Art Kleiner has an interesting piece about Professor Karen Stephenson, the guru of social network analysis, entitled “The Quantum Theory of Trust“. It’s part of the same strategy+business series where he profiled Elliott Jaques’s requisite organization and felt fair pay work, which I’ve mentioned before. His work is always interesting and you may want to check out the rest of Kleiner’s writings on business.
The article on Stephenson is fascinating in itself, but what I would like to draw your attention to is the case study he describes and the three diagrams. (Look, to understand the rest of this, you’re going to have to read the article and look at the diagrams, so go do that first.) I wonder what a RO-analysis of the top would have looked like. I am going to hypothesize a bit about this situation, recognizing that I have no data other than the case study to work with, and would have to test this to develop a theory.
Companies, she says, can exert far greater control over their competitiveness and their future than most researchers have ever thought possible, by putting the right people in the right places and fostering new opportunities for them to talk with each other.
It is interesting that Stan is the one who is best suited to be CEO but not the one initially chosen. Stan socializes with the rest more than the others do; he’s the social glue between disparate groups. He also is the career advisor for more others than anyone else. These lead me to think (along with the general statement that he didn’t stand out much) that he is what Jim Collins called the “Level 5 Leader” in Good to Great. Since he doesn’t approach the CEO for advice, I hypothesize that he is a Stratum above him in capability.

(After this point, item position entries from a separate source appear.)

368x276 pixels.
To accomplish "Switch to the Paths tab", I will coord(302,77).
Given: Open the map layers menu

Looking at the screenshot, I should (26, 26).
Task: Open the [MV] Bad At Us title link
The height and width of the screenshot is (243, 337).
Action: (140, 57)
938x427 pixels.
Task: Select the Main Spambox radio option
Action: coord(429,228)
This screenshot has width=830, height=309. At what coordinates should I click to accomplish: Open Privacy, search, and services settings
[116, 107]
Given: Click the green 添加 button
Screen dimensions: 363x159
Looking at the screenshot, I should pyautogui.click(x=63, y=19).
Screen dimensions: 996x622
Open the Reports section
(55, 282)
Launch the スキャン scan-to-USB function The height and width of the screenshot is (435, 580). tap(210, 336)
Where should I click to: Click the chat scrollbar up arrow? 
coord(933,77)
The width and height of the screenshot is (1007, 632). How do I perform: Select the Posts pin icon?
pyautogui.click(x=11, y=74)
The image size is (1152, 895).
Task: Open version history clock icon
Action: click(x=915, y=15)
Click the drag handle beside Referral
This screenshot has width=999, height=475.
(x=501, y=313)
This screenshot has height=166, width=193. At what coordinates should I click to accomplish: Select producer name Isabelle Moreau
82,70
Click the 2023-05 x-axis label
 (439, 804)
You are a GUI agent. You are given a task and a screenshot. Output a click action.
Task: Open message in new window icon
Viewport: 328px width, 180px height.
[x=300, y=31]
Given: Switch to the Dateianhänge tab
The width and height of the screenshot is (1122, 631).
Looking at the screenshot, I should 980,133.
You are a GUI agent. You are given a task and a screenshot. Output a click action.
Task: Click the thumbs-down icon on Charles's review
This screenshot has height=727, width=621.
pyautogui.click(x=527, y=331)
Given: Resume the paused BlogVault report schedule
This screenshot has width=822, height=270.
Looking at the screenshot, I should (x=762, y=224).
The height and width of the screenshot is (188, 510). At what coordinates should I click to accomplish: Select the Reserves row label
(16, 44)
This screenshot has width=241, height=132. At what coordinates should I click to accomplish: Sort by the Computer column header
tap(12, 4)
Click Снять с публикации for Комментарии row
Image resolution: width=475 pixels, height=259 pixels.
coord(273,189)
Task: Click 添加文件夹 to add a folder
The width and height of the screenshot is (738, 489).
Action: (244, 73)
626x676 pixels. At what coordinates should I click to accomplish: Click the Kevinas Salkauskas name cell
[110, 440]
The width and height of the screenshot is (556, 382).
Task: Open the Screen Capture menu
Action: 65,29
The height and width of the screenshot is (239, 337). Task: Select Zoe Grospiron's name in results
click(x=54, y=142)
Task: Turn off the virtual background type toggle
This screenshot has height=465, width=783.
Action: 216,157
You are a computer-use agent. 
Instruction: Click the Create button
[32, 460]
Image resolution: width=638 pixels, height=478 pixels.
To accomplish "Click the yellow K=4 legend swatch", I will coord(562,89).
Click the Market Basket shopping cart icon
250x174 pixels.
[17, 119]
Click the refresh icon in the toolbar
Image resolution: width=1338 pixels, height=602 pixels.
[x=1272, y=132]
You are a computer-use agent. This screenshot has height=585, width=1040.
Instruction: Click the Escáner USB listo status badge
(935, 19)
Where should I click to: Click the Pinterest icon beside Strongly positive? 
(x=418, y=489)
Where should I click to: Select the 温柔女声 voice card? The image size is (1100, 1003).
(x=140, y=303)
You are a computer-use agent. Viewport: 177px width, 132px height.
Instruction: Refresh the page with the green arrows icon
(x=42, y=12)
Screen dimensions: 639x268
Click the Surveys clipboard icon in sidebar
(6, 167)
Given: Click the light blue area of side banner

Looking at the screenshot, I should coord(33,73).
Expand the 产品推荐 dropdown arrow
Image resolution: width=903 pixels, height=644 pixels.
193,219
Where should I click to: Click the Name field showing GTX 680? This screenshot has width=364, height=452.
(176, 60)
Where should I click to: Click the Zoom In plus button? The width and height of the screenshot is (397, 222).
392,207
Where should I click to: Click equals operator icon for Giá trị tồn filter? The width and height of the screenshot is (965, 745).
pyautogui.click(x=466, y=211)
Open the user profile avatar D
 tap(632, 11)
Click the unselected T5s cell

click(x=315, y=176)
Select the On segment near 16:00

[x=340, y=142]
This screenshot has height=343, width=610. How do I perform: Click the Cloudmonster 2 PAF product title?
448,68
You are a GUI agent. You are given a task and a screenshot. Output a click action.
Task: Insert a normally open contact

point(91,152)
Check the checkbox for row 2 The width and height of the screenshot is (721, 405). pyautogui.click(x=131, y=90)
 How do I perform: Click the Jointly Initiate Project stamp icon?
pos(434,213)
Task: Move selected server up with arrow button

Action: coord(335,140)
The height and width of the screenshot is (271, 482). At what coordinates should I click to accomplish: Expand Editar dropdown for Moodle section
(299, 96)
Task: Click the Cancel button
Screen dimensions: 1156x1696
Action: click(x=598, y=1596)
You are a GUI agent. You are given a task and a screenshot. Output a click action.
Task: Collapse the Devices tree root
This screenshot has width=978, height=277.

Diane is probably perfectly suited for her job but may be in the same Stratum as the CEO. Because she had no social interaction with the people, I guess that she would make a poor CEO. Gut feeling that is not developed.
Joe may be indeed one Stratum beneath the current CEO, besides being personally charming.
The CEO is probably in the same Stratum as Diane, one above Joe, and one below Stan. It is interesting that he gives career advice and socializes exclusively with Joe. Which may also mean that he is two strata above Joe, one above Diane, but equal to Stan.
What I wonder is whether you could come to similar conclusions using just an diagnosis using Elliott Jaques’s Requisite Organization. Stephenson’s work provides more details about why things would work, and seems to be more robust. I’m looking for the overlaps, the areas where the two can synthesize into one. Even though I know that learning happens in the white spaces, the overlap is where I’m going to find interesting things.
I’m also curious about how social network analysis reveals knowledge markets. I theorize that knowledge sharing occurs between peers in trustful environments. I know that between engineers, recurrent knowledge sharing only happens when all parties believe that they are peers. Knowledge brokers can be higher or outside the system. Knowledge users can be lower but are often not in a position to buy. Which makes me curious as to whether strong knowledge markets inside a company occur within one of what Requisite Organization’s work levels or stratum, where all participants (or most) have Time Spans of Discretion (TSoD) that fall within the same Stratum.